Full Olympic Trials results | Olympic Trials + Nationals results
Brooks, at 29 the oldest competitor in the 18-man field, backed up a solid showing at nationals with an 89.175 on Thursday, avoiding major mistakes and providing a pretty compelling argument that he should join Mikulak. Brooks ended his night with an emphatic fist pump after surviving pommel horse without slipping off in an event that’s tormented him for years.
“Just relief to get off the horse and not hear ’30 seconds (to get back on after falling),'” Brooks said. “That’s the best feeling ever.”
One that could be topped if Brooks — an Olympic alternate four years ago — hears his name called on Saturday night. Not that Brooks is getting ahead of himself. Healthy — well, as healthy as can be expected after more than two decades of competition — Brooks is hardly fading into the twilight.
“This is my last shot at an Olympic team,” Brooks said. “(It’s) the will to not come off of anything, the will to prepare, taking everything unto my own control and leaving no stone unturned.”
Piecing the puzzle together will not be easy. The core group that has spent portions of the last four years adrift after a disappointing fifth-place finish in London spent the first night of trials providing a reminder of how deep the Americans can be when they’re on, never a guarantee.
Danell Leyva, whose star seemed to be on the rise after capturing bronze in the all-around in 2012 — the only medal won by the men’s program — headed into trials in 16th place thanks in part to a shaky couple of days at nationals that came with his left leg recovering from a series of dog bites sustained while trying to break up a fight.
Yet he looked very much like the dynamic performer he was in London, finishing third behind Mikulak and Brooks, highlighted by a 15.6 on parallel bars and a 15.2 on high bar the left his stepfather/coach Yin Alvarez doing his signature sprinting fist pump around the arena.
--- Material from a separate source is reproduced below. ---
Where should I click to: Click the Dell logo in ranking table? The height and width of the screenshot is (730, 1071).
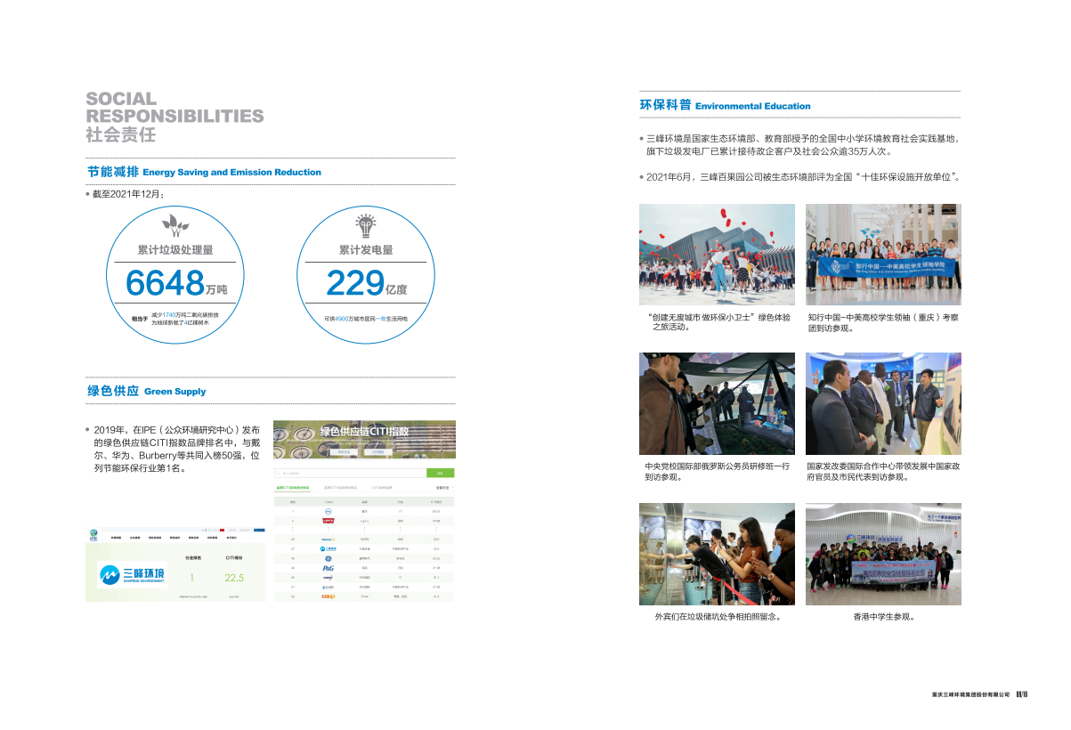[x=328, y=511]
“I want to be the guy they’re like, ‘He’s on the team for sure,'” Leyva said. “I think that’s what Sam is doing, and that’s what I want to do as well.”
Leyva’s resiliency put him back in the mix along with some other familiar names.
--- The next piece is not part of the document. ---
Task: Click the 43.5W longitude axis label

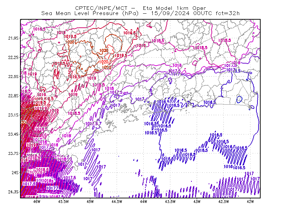Action: tap(170, 202)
John Orozco, the 2012 national champion who has spent the interim since London dealing with a series of injuries and the loss of his mother, put up the highest score on high bar. Dalton, left off the 2015 World Championships team after missing Nationals due to injury, was first on vault and second on floor.
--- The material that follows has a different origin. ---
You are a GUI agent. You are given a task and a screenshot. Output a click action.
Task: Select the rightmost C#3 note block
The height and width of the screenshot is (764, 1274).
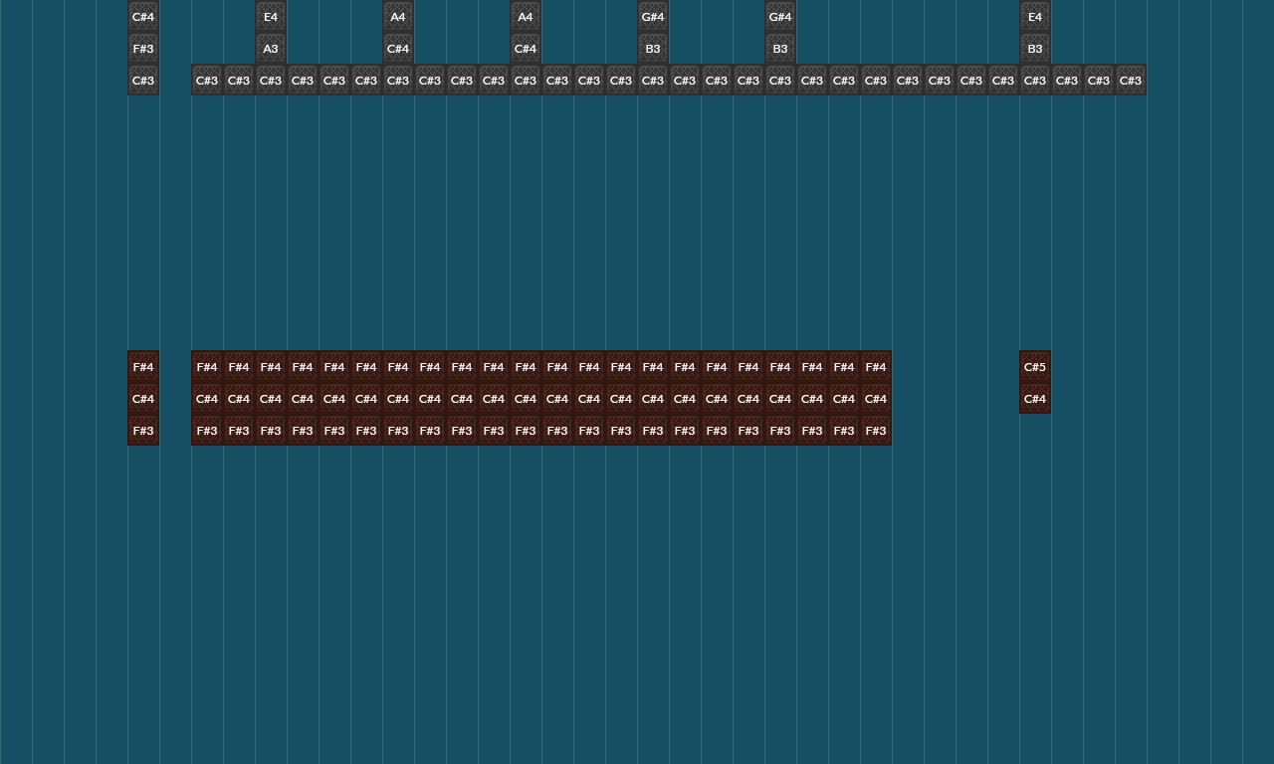point(1130,80)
Alex Naddour‘s world-class pommel horse set — his 15.650 edged Mikulak’s total — makes him a particularly valuable asset and his focus on becoming more versatile is paying off. Naddour wound up second on still rings and fifth on vault on Thursday, proof he can fill in capably on multiple events if asked to go to Rio. While stressing “the selection committee has a tough job” Naddour does have a bit of advice heading into the weekend.
“I’d tell them to look at the scores and do their homework,” he said. “If they do their homework and they put the right team out there, guys who can relate to each other, guys who can count on each other, that may not be the highest scores on paper, that’s the team I want … I think that’s what they want to.”